ENUNCIADO 1 — Liste os sobrenomes de todos os autores citados nas referências entre parênteses do texto sobre Kai e Ally.
ENUNCIADO 2 — Por favor, reproduza o trecho do texto sobre Kai e Ally que começa nas palavras "Kai e Ally: Sátiras" e termina depois de "monstro ou assassino.".

TEXTO DA PÁGINA —
□ □ □

Kai e Ally: Sátiras políticas

AHS — Cult inicia em 8 de novembro de 2016, na noite da apuração

das eleições americanas. As câmeras se alternam entre dois espaços diferentes, mostrando um jovem solitário e concentrado, em uma sala escura, acompanhando a contagem dos votos pela televisão e, em seguida, um grupo de pessoas em uma sala clara, aflitos com a possibilidade da vitória de Trump. As cenas se revezam e a angústia dos personagens é crescente, até o anúncio do resultado. Neste momento, dois gritos são ouvidos: o de um jovem de cabelos azuis, que em seu espaço escuro berra extasiado, soltando alguns palavrões, e, na sala clara, o grito de pavor de uma mulher, que nada deixa a desejar aos clássicos gritos das donzelas em perigo nos filmes de terror quando se deparam com o monstro ou assassino.

Logo, o telespectador terá ciência de que foi apresentado aos dois personagens principais de AHS — Cult, em uma cena introdutória que diz muito a respeito da representação de ambos. O jovem de cabelos azuis é o antagonista reacionário Kai Anderson, que vislumbra na vitória de Trump uma grande oportunidade de pôr em prática seus próprios e ambiciosos planos políticos; a mulher amedrontada, em pânico, é Allyson Mayfair-Richards, ou apenas Ally, uma lésbica progressista que vê no resultado da eleição a concretização de seus maiores temores.

Os primeiros episódios da série agradaram grande parte da crítica americana especializada (Fernandes, 2 set. 2017), que a entenderam, sobretudo, como uma ácida sátira social aos tempos contemporâneos. O site Hollywood Report afirma: “I'm properly disturbed by Murphy and company's much-too-close-to-home allegory, amused by some of the sharp social satire” (Fienberg, 5 set. 2017). Por outro lado, o site TV Guide argumenta que:

Sem sentido, uma vez que são instantaneamente compreensíveis, esses insultos da nova escola são um testemunho de como estamos polarizados como país, tão assustador quanto um pouco engraçado. Somos caricaturas de nós mesmos, o que é um dos muitos argumentos brilhantes de American Horror Story: Cult.2 (Venable, 2 set. 2017).

□ □ □

DADOS REGISTRADOS —
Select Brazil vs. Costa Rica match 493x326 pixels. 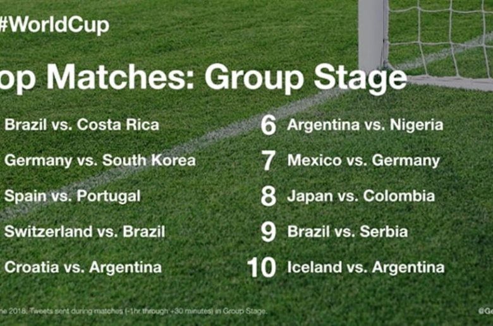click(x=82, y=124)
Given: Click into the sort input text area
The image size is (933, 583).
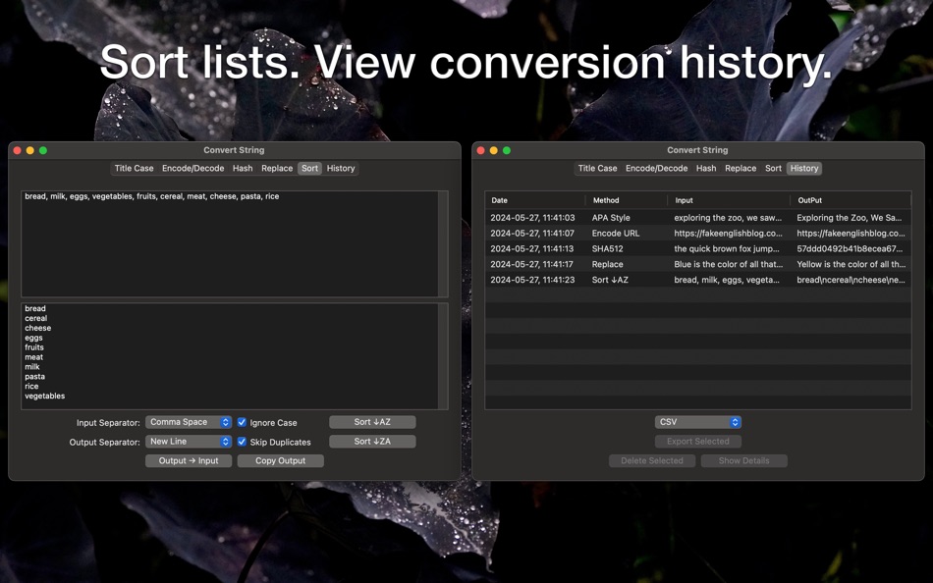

□ □ □

RESULTADO DO EXERCÍCIO 1 —
Fernandes
Fienberg
Venable

RESULTADO DO EXERCÍCIO 2 —
Kai e Ally: Sátiras políticas

AHS — Cult inicia em 8 de novembro de 2016, na noite da apuração

das eleições americanas. As câmeras se alternam entre dois espaços diferentes, mostrando um jovem solitário e concentrado, em uma sala escura, acompanhando a contagem dos votos pela televisão e, em seguida, um grupo de pessoas em uma sala clara, aflitos com a possibilidade da vitória de Trump. As cenas se revezam e a angústia dos personagens é crescente, até o anúncio do resultado. Neste momento, dois gritos são ouvidos: o de um jovem de cabelos azuis, que em seu espaço escuro berra extasiado, soltando alguns palavrões, e, na sala clara, o grito de pavor de uma mulher, que nada deixa a desejar aos clássicos gritos das donzelas em perigo nos filmes de terror quando se deparam com o monstro ou assassino.